I see laments that it (each of these deaths) is a tragedy, from people who have evidently had exceptionally easy lives, or do not know the meaning of words. It is a horrible, gut wrenching, world-shattering thing—but not for those saying it. For Iman and Rima Horton, and for others who knew them and loved them, it is terrible beyond words. I do not attempt to feel for them. Humans are poor at sharing grief, or understanding it, but I acknowledge it.

But this isn’t a tragedy for you. Someone you don’t know has died, and they won’t make any more art. Unfortunate. But if that is a tragedy for you, I marvel at your golden life. That isn’t even something to sigh wistfully about.
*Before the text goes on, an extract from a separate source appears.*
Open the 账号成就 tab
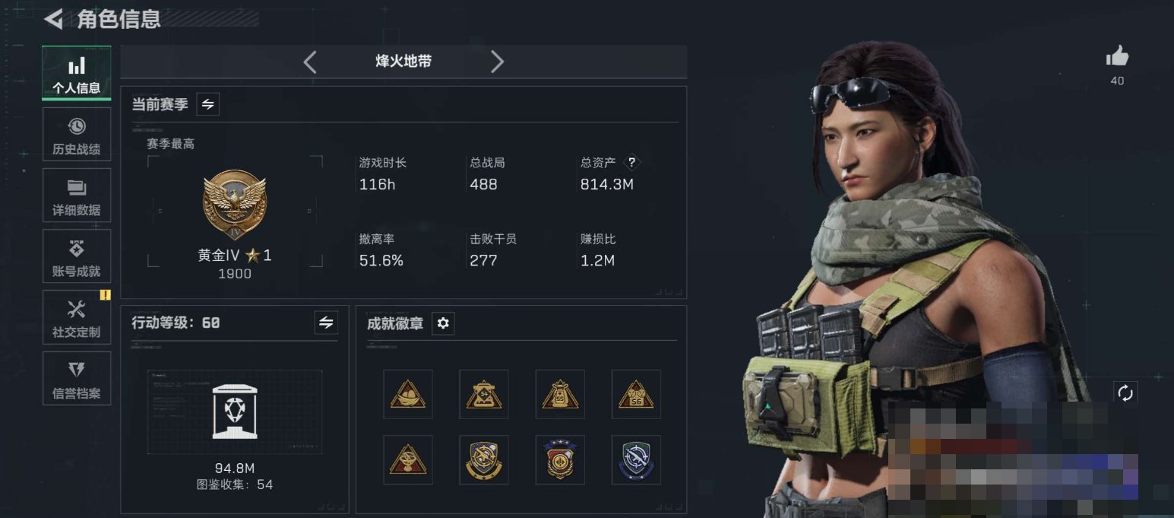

Among all the misplaced moaning, there is a something of more value: celebration. Rickman and Bowie, and Eugie before them, didn’t go gently into that good night. They left behind great works. While all those who post pictures on the Internet have no connection, no blood to drain, they do have those great works. Loving and mourning and celebrating the individuals is for others. But celebrating, that is for you. So stop inappropriate cries, or pointless introspection of your own mortality (you’re mortal—if you didn’t come to grips with that when you were 18, give it up), and instead listen to Major Tom’s lyrical tale, or watch Hans Gruber play terrorist, or read about a woman who can hear a talking skunk. Then laugh, or cry, or yell, or sing, not to the people you didn’t know, but to the great things they left us. Celebrate their works.

That’s what you can do.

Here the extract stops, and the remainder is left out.